Below are some records. Set down exactly the line holding "Where should I click to: Tap" and every later line through the end, omitting the pictures.

[Material provided Boundary: Start]

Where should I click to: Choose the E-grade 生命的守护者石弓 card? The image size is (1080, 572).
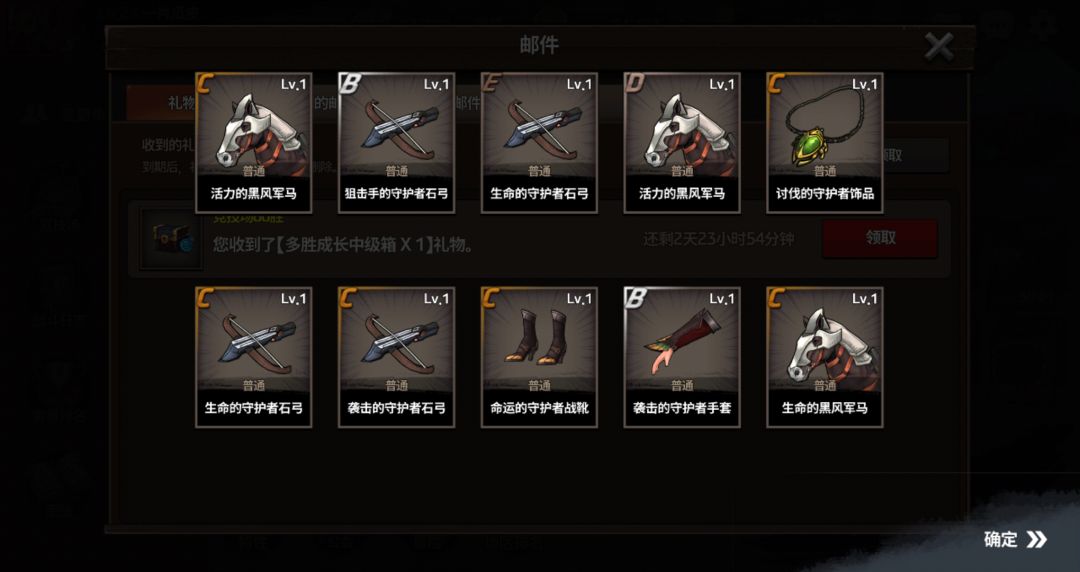pos(539,143)

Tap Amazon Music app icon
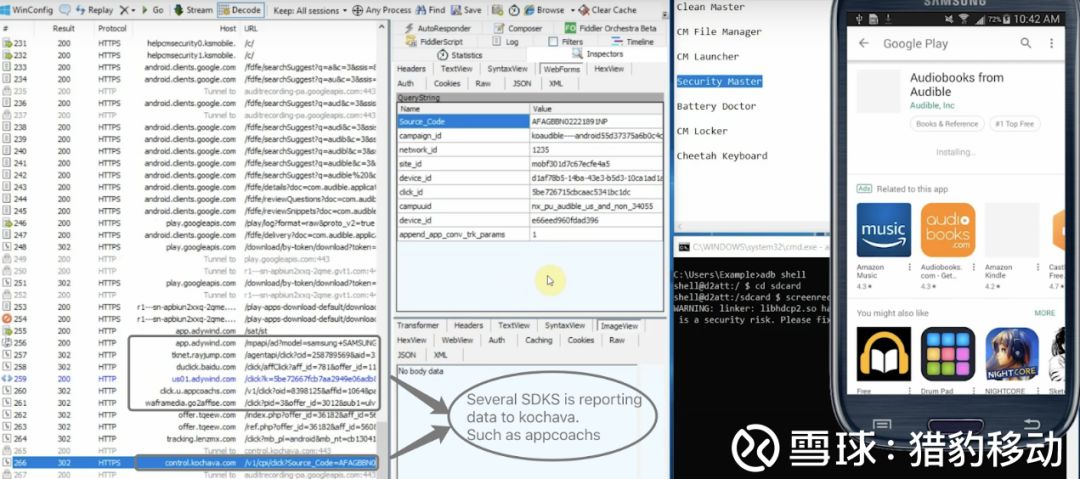(883, 230)
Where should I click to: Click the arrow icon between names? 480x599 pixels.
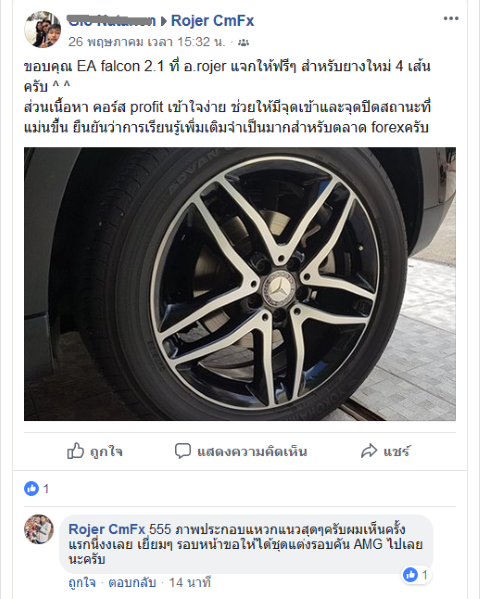pyautogui.click(x=164, y=21)
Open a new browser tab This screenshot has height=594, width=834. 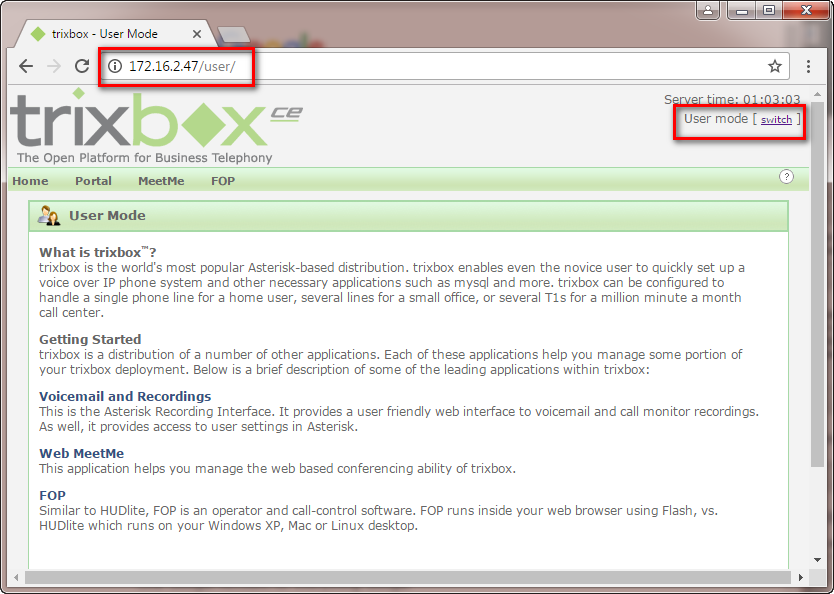point(232,33)
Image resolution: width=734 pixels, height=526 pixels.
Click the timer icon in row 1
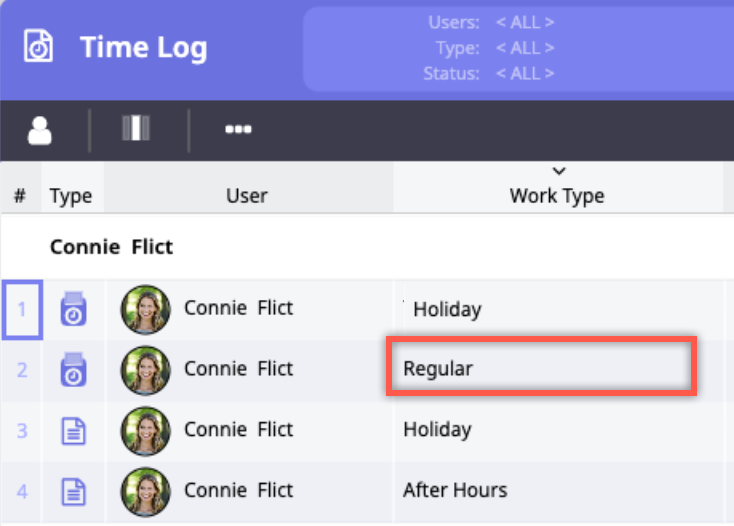(75, 309)

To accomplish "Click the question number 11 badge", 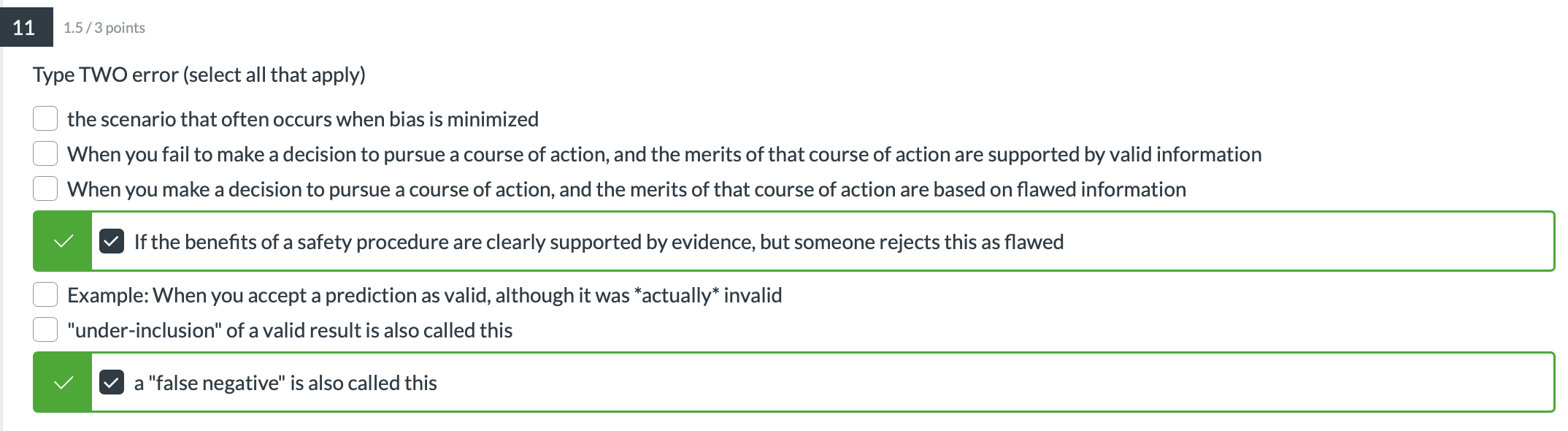I will [x=25, y=28].
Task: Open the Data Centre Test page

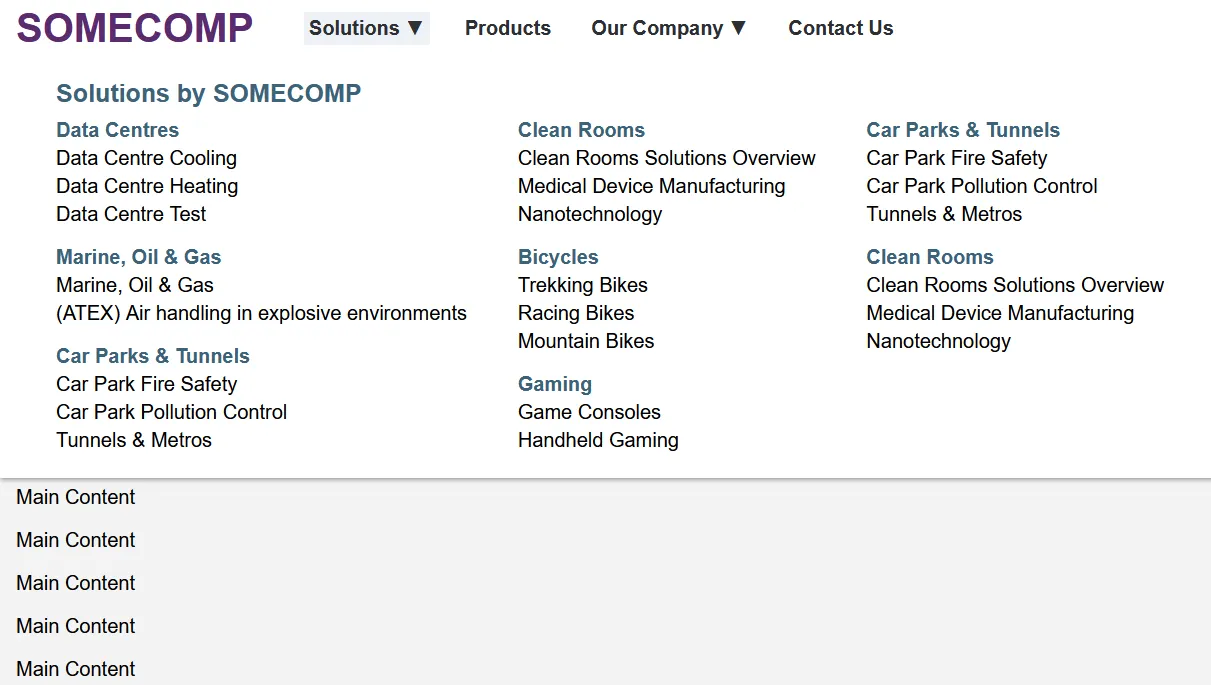Action: [x=131, y=214]
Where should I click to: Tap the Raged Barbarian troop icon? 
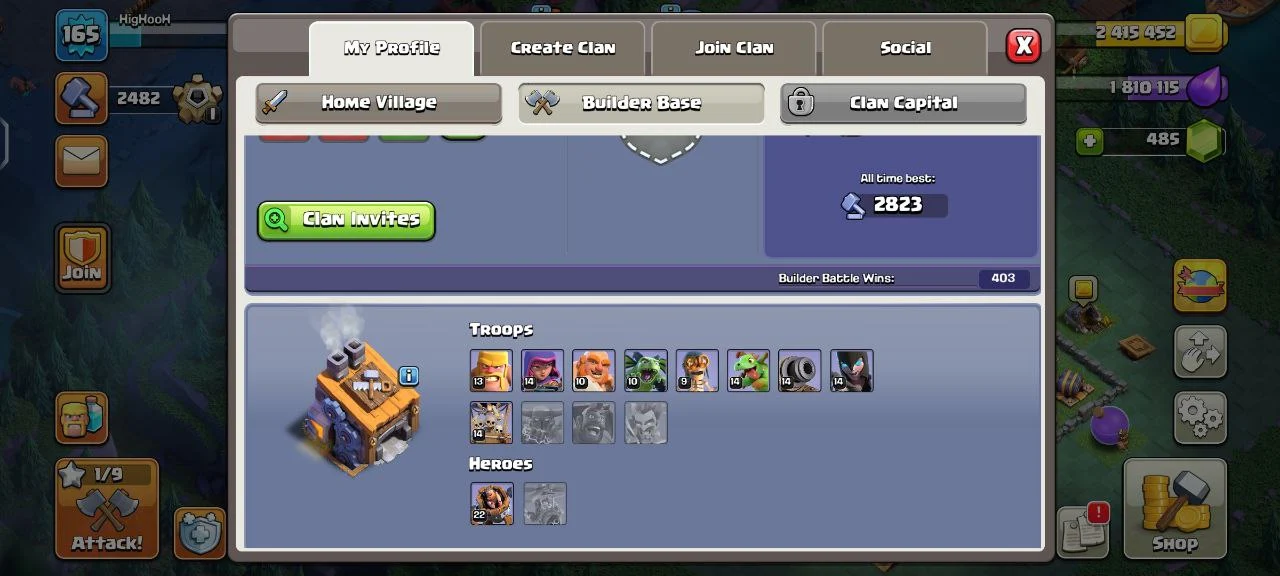pyautogui.click(x=491, y=370)
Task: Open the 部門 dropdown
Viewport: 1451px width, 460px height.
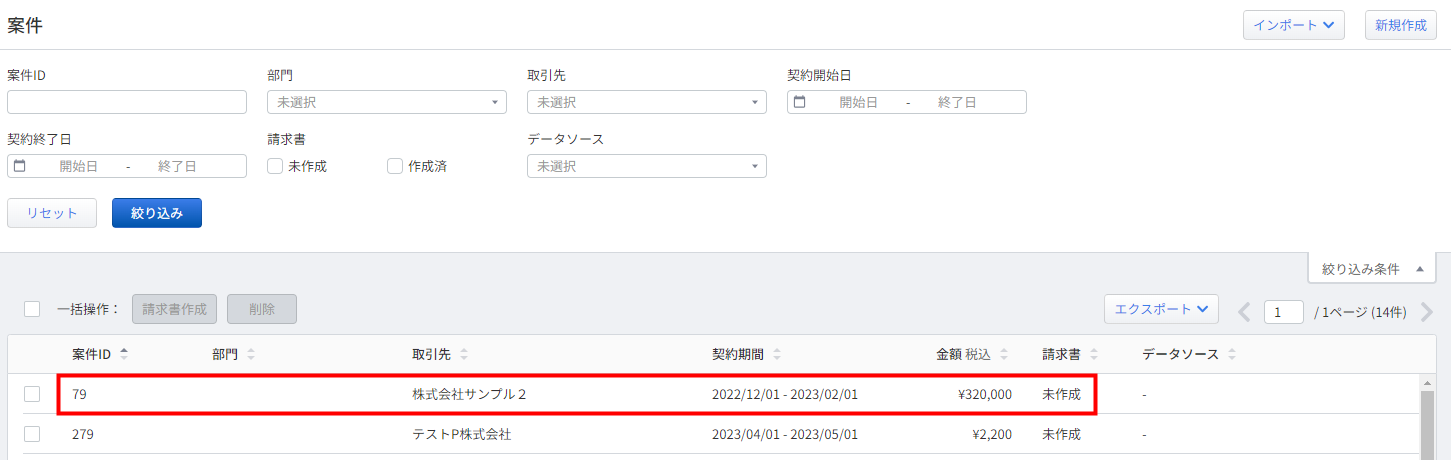Action: click(387, 102)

[Material provided Boundary: End]

* [Solution below]:
Where should I click to: Tap the Raged Barbarian troop icon? 
pyautogui.click(x=491, y=370)
Task: Open the 部門 dropdown
Viewport: 1451px width, 460px height.
Action: click(387, 102)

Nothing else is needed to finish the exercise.